Die Überstellung an die DDR-Behörden verhinderte schließlich eine eilige Änderung des Rechts- und Amtshilfegesetzes durch den Bundestag, die dann – unbeanstandet – in das Recht von Berlin (West) übergeleitet wurde.
Als sei dies nicht kompliziert genug, galt das Ganze in Kreisen der West-SPD als weiteres Beispiel dafür, dass es Zeit sei, die Eigenstaatlichkeit der DDR anzuerkennen – wie ein putziger NDR-Filmbeitrag zeigt.

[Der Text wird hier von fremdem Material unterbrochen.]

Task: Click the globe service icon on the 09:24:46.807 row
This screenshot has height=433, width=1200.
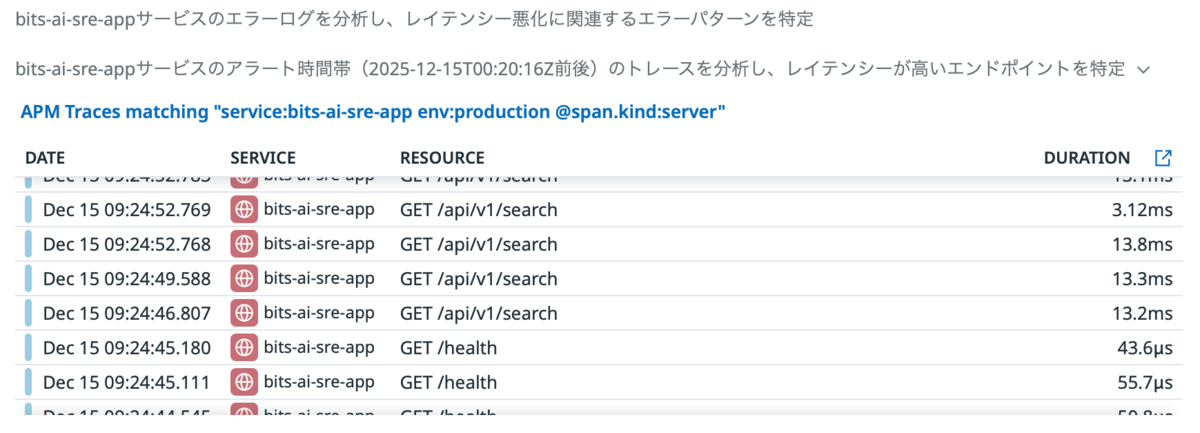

Weitere Berliner Verstrickungen
Das Schreiben vom 12. Mai 1949 sorgte u.a. auch dafür, dass das KPD-Verbotsurteil vom 17. August 1956 in Berlin (West) nicht verbindlich wurde. Daher sah sich z.B. der Bundesgerichtshof mit Urteil vom 15. November 1961 (Az. IV ZR 147/61) zu ausgefeilten Differenzierungen genötigt, ob eine bei der SED in Berlin beschäftigte Stenotypistin durch ihre "geistige Arbeit" eine gegen die freiheitliche demokratische Grundordnung gerichtete Tätigkeit ausübte – es ging um die Würdigung ihrer zwischen dem 7. Januar 1938 und dem Kriegsende erlittenen KZ-Haft. Für Angehörige der westdeutschen KPD war ein Ausschluss von Entschädigungen leicht zu begründen, bei Berlinern war etwas mehr Argumentation vonnöten.
Dass man trotz des alliierten Vorbehalts vom 12. Mai 1949 nach Kräften den Bundesgerichten folgen wollte, erklärte, augenscheinlich in Reaktion auf die in (West-)Berlin selbst angerichteten Brückmann-Irritationen, das Arbeitsgericht Berlin in einem exemplarischen Beschluss vom 22. Januar 1979 zur mutmaßlichen Verfassungswidrigkeit von Normen des noch recht neuen Betriebsverfassungsgesetzes.
Bis zur Wiedervereinigung sollte das Vorbehaltsschreiben vom 12. Mai 1949 Berliner Juristen dazu veranlassen, aus jeder noch eher piefigen Rechtsfrage eine mittelprächtige nationale Schicksalsantwort zu machen.
Wenn auswärtige Journalisten dieser Tage nicht recht wissen, wann sie den Deutschen zum Verfassungsgeburtstag gratulieren sollen, gibt es also gute Gründe.
Der Autor Martin Rath arbeitet als freier Journalist und Lektor in (West-)Ohligs.